# DESCRIPTION OF THE TASK:
In the records below, count every line that includes the word "computer". Provide the total alone.

Extracted data entries:
——

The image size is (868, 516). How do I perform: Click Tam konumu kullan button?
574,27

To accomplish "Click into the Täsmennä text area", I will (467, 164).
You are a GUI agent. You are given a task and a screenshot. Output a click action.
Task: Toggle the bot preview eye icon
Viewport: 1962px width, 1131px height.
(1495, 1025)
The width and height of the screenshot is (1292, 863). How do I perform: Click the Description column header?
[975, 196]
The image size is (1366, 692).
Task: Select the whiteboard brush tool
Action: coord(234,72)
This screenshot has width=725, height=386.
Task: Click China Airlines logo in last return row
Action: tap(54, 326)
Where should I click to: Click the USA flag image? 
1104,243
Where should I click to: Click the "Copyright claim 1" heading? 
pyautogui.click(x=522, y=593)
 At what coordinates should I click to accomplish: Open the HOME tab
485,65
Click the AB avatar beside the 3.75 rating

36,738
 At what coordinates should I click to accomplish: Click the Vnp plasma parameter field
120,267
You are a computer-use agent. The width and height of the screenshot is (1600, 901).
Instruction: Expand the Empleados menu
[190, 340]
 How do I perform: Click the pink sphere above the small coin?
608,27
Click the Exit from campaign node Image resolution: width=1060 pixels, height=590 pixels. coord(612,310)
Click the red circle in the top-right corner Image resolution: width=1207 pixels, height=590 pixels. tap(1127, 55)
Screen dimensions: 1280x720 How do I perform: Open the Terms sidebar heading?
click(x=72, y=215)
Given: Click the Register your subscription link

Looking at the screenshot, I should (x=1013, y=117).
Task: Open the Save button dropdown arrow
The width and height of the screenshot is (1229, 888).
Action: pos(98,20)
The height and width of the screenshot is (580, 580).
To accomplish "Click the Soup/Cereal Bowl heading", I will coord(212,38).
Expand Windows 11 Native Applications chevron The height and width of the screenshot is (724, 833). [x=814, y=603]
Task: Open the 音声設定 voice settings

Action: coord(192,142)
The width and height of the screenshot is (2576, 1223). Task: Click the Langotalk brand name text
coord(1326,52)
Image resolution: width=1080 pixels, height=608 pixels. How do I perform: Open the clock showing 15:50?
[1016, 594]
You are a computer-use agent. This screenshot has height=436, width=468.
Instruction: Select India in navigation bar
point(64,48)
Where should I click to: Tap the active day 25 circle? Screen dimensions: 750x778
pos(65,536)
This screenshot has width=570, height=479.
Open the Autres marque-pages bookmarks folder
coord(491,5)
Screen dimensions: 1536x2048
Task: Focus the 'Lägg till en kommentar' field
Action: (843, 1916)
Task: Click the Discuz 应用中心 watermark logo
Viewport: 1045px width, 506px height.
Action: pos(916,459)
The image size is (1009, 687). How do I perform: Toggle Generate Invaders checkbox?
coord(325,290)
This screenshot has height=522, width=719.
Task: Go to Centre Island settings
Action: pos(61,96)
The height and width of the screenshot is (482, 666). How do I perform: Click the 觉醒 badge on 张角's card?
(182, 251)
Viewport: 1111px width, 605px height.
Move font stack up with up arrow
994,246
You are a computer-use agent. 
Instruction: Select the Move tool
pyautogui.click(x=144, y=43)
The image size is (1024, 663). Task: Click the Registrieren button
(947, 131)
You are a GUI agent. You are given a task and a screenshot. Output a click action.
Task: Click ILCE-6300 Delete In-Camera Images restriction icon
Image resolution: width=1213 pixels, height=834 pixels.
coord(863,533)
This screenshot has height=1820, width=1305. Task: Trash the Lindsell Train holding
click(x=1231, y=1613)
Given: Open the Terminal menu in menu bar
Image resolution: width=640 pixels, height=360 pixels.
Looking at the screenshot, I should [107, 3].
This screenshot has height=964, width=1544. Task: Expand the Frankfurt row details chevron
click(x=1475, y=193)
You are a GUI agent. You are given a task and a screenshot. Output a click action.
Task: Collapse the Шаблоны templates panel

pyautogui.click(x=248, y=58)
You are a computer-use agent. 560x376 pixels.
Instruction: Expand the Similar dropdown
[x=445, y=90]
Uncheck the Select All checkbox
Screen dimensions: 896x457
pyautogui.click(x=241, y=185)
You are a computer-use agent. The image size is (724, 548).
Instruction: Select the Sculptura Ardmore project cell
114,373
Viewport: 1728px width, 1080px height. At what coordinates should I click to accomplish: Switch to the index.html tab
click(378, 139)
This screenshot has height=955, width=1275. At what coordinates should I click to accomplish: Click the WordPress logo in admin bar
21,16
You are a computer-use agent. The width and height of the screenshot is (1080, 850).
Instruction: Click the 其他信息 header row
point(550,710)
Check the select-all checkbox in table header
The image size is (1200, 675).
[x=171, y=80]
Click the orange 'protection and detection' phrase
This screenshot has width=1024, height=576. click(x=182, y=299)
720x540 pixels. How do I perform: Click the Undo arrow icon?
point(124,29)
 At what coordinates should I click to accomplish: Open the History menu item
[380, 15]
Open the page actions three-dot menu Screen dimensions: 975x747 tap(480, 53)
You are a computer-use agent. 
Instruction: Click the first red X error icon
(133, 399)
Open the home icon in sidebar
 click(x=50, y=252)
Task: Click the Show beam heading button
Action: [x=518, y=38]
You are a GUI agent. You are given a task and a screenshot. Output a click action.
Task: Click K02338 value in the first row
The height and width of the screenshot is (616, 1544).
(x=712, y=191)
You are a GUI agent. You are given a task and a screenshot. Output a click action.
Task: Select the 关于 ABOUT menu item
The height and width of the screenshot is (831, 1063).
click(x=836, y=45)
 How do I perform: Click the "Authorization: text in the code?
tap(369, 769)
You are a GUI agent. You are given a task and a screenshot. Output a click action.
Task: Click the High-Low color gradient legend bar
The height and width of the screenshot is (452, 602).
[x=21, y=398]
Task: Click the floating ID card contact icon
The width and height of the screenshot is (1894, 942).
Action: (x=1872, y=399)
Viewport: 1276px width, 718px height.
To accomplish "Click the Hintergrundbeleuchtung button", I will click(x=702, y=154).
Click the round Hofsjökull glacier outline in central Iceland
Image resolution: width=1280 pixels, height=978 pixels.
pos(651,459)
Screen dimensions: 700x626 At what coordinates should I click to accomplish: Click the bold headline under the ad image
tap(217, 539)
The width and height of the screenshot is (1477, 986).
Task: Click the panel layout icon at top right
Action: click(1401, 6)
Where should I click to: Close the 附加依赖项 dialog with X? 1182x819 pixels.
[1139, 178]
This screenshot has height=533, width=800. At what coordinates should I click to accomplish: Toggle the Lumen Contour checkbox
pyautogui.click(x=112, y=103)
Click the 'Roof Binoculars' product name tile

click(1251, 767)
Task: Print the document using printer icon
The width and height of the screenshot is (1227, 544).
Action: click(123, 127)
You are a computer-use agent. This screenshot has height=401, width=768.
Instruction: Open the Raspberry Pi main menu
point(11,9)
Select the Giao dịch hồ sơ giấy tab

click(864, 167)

——

# YOUR RESPONSE:
8